Most shopkeepers offer tea for customers to enjoy while they browse. It is always available in offices. People routinely pour tea for their guests as a sign of hospitality. Turkish etiquette dictates that a host needs to serve at least three cups to guests, and guests need to drink at least three cups during a visit. It is rude to drink big mouthfuls of tea; it should be sipped so people can relax and enjoy it.
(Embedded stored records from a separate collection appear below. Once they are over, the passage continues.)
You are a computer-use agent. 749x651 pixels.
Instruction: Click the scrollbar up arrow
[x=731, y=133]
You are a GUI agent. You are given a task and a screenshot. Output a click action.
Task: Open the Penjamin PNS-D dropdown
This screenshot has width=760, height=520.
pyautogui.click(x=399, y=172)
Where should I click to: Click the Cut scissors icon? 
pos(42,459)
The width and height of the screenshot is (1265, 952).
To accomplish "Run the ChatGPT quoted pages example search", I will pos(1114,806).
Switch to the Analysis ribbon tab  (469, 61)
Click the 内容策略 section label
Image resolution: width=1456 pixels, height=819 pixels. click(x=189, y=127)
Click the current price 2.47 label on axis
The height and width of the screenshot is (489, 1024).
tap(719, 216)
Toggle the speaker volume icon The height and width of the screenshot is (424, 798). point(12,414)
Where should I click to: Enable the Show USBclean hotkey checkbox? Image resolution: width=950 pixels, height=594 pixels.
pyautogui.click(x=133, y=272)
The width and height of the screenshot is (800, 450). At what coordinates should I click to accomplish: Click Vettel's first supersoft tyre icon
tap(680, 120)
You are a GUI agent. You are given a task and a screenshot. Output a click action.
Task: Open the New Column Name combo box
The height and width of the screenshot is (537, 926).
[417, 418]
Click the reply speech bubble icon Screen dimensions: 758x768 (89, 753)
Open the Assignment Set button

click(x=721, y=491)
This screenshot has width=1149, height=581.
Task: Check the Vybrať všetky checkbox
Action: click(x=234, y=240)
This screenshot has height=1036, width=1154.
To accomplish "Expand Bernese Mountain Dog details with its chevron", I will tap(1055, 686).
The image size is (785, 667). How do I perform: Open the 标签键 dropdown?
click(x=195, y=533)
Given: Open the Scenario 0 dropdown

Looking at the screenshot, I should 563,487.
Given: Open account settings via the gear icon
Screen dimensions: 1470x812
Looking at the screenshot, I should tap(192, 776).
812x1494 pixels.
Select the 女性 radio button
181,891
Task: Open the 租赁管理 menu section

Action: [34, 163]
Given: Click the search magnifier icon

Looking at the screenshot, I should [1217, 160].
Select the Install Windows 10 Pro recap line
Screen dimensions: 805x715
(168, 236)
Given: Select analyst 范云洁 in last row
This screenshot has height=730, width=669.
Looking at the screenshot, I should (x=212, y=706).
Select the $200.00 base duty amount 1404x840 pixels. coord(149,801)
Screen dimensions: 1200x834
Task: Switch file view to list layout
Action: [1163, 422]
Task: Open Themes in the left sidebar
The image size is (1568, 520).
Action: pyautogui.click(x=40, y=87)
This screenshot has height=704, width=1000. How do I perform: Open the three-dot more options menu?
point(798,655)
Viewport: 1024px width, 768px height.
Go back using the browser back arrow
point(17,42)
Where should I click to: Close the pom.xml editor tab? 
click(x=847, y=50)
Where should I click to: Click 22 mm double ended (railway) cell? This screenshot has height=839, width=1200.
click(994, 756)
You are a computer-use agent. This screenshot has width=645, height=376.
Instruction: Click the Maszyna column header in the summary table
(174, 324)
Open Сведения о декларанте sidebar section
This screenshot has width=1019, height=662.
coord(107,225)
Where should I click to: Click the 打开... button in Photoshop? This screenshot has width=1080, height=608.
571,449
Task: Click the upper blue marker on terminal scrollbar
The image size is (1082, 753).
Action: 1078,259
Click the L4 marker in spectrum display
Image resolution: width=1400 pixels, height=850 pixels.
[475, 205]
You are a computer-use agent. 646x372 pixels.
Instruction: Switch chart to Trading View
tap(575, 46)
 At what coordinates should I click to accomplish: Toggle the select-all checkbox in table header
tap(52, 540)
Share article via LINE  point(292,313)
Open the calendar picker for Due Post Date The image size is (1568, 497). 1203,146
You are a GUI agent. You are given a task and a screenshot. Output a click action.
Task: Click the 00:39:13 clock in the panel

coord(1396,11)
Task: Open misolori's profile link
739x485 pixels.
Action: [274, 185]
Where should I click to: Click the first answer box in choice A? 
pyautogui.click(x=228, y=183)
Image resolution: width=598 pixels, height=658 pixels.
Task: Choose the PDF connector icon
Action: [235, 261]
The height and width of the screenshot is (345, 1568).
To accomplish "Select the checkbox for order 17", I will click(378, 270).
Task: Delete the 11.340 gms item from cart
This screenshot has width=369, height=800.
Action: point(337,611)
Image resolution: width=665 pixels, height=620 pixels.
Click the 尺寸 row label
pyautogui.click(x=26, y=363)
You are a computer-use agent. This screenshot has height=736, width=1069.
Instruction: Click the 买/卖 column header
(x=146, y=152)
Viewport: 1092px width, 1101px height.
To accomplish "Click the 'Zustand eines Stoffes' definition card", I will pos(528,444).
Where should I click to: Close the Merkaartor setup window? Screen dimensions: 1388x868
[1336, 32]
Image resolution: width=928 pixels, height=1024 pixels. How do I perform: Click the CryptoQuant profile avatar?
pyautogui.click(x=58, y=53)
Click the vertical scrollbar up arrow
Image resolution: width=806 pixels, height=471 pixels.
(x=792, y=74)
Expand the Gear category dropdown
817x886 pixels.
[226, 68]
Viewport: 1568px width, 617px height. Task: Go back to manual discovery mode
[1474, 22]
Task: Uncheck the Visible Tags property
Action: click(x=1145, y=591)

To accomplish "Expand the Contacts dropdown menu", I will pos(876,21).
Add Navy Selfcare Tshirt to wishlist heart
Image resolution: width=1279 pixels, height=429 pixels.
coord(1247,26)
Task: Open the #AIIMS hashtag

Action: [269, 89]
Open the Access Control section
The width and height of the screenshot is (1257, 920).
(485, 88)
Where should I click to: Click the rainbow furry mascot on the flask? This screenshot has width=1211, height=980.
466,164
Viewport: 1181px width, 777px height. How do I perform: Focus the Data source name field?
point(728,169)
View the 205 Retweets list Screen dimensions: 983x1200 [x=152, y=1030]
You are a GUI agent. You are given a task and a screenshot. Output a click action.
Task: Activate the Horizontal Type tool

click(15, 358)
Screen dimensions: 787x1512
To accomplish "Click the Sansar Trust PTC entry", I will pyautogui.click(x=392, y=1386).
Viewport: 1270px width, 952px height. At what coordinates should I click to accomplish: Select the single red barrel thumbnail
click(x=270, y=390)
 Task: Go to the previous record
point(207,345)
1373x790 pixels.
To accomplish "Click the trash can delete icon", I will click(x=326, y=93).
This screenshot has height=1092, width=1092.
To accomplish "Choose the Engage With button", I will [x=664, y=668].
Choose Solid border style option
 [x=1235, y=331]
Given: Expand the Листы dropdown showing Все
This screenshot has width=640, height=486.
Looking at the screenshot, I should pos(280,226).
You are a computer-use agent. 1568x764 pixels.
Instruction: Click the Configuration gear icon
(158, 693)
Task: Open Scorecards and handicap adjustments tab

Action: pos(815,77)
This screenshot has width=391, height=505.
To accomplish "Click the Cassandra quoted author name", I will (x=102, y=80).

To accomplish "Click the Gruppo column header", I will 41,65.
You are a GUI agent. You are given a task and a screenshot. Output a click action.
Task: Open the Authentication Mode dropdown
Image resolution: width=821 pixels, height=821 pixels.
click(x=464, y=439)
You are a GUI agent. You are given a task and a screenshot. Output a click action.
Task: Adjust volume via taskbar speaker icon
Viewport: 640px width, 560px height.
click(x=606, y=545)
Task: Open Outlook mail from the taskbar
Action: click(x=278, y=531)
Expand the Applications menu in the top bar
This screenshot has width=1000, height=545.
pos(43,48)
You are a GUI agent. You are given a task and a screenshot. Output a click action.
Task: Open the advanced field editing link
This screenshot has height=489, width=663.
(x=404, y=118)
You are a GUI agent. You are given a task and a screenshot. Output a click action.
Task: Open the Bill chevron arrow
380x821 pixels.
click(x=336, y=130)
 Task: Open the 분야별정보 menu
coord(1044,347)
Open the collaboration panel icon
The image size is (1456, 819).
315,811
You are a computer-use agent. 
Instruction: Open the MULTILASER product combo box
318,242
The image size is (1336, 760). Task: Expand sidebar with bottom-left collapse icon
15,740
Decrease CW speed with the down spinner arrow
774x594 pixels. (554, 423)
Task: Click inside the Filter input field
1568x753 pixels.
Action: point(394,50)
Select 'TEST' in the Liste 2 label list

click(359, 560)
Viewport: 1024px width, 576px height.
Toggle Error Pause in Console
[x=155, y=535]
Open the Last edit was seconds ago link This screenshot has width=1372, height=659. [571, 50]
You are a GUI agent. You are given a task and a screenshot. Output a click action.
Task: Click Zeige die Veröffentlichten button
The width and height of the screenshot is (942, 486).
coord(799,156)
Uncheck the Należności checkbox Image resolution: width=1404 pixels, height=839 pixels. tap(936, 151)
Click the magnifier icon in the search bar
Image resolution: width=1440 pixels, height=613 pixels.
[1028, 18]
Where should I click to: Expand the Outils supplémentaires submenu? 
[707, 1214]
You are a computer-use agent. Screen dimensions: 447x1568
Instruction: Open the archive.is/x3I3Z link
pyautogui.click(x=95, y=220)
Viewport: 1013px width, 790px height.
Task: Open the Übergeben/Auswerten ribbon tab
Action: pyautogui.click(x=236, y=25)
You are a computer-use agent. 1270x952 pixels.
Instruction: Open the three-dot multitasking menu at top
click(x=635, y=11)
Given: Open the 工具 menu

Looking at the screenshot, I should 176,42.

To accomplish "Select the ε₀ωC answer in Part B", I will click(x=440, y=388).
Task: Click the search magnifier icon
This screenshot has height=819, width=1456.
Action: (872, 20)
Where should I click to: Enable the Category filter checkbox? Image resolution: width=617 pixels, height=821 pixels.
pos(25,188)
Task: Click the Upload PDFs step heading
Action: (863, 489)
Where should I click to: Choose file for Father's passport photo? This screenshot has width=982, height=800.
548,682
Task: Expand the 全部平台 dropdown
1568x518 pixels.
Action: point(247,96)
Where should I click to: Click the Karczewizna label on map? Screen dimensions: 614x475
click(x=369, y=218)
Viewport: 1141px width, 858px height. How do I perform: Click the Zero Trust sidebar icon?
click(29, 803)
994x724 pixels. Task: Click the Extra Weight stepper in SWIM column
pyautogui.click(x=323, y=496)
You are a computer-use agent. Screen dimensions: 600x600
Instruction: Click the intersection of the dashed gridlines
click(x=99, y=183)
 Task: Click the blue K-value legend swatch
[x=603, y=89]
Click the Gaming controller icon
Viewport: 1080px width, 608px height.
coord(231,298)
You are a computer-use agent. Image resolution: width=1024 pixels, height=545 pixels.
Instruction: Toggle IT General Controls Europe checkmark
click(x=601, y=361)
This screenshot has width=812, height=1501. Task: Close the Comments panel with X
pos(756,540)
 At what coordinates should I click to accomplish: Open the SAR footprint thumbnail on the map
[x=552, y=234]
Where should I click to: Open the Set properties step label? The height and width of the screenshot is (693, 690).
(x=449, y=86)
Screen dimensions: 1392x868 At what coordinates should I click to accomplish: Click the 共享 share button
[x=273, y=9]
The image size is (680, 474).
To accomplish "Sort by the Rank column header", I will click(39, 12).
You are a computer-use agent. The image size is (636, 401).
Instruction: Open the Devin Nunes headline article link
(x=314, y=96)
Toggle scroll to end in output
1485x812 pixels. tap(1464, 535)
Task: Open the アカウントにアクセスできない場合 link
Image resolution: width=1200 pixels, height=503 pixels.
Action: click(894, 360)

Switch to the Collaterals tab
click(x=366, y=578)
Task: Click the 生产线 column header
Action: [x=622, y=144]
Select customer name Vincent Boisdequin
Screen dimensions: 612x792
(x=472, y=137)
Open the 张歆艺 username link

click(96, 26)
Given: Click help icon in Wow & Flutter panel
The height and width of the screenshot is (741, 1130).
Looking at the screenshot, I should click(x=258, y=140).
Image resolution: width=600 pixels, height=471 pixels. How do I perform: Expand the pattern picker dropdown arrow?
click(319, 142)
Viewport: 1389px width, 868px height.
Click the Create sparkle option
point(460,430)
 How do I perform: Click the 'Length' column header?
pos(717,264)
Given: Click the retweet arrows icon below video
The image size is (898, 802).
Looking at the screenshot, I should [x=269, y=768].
Turks use a çaydanlak, which is a small teapot stacked on top of a larger one. Water is boiled in the bottom pot and then beloved into the top pot with loose tealeaves to create a concentrated mixture. People fill their glasses from the smaller pot, then use the hot water in the bottom to dilute their tea. Turkish people do not drink tea from mugs. They use small, curved glass cups and normally add one or two cubes of sugar. It is important to stir up the tea and make a lot of noise clinking the spoon against the glass.

Tea in Turkey is like a handshake, offered to strangers and good friends alike. Their tea-drinking habits show that the Turks prefer to slow down and spend their free time socializing with others.